When these very large people showed hesitation about the surgery, this surgeon (now under lawsuit for the death of another patient) paraded a woman who had had a gastric bypass and lost 400 lbs. "It's the best decision I ever made in my life," this patient who works for the surgeon as a "liaison" said, enthusiastically. But that woman is only two years post op. We should remember that 6 months after Big Pete Herida appeared on Oprah and said how losing 600 lbs with his gastricbypass had "saved his life", Herida died of congestive heart failure.

And then there is another lady I know who weighs in excess of 500 lbs who is in her 50's and not real mobile. She says she's _outlived_ 48 of her friends who had Weight Loss surgery. One never hears about that on TV.

There is some evidence that losing a lot of weight even slowly, may be more of a strain on the heart than NOT losing it.

What really upset me was the misrepresentations going on.

"If Renee survives this surgery, she will lose 700 lbs" stated Renee's surgeon to the TV cameras.

None of the very large folks I know, have lost more than 400 or 500 lbs with gastric bypass (many have lost less) and most of them regain a significant amount of weight (if they live) within 4 or 5 years.

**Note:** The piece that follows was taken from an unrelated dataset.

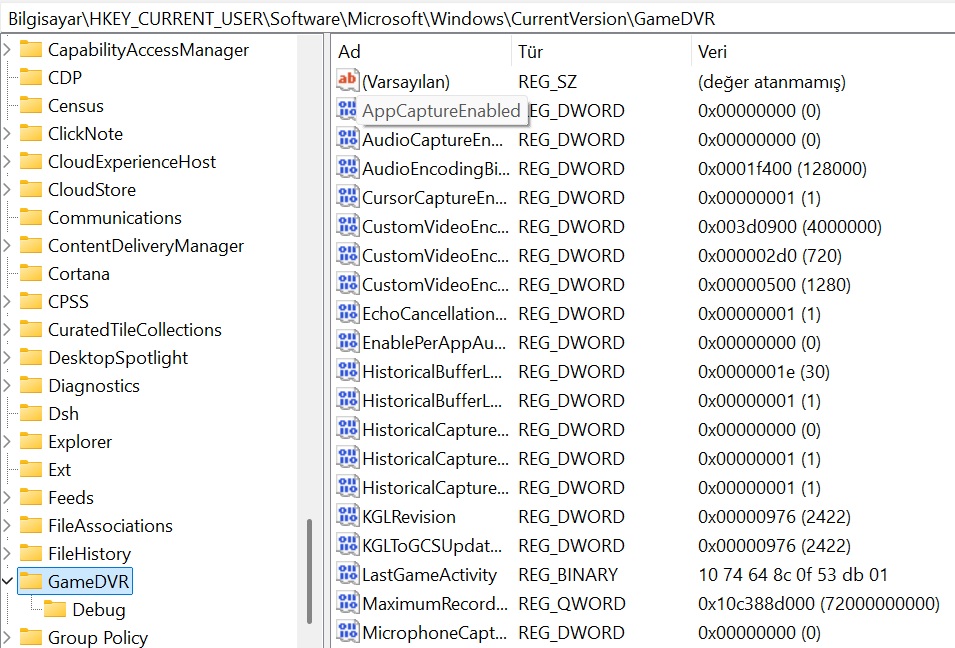Select the GameDVR folder icon
The image size is (955, 648).
[32, 581]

"Renee only had a year to live" was another thing we heard a lot on the TV show and no one can predict that at all. Surely it's not real healthy to be in bed weighing 900 lbs but who really can predict the lifespan of anyone. Telling her that seemed more like a misrepresentation in order to scare her into surgery.

And the worst thing was the spin they put on the show "If Renee had been accepted for surgery earlier, things would have been different. She called many doctors and begged them to help her."

This seems to suggest that those surgeons who were ethical enough to NOT operate on her were somehow guilty of her death.

"The show has inspired many to call for help - to not wait until it is 'too late' like Renee did. " the show told us detailing two other patients, both of whom got bypasses but are still in bed.

It's way past time to realize that what we hear on TV may not, and probably IS NOT the truth. TV makes only a commitment to entertain, not to tell the truth.

During the trials after the game show scans in the 1950's, one of the producers shrugged his shoulders when confronted with their lies, giving contestants the answers etc (there is a movie called "QUIZ SHOW" which details this famous case). "Well," said the producer, "no one was hurt. The contestants won money and the people were entertained."

Now with today's spin, giving people false hopes about surgery which may not even help them (and may cause their death), can we really say anymore that "no one is being hurt"?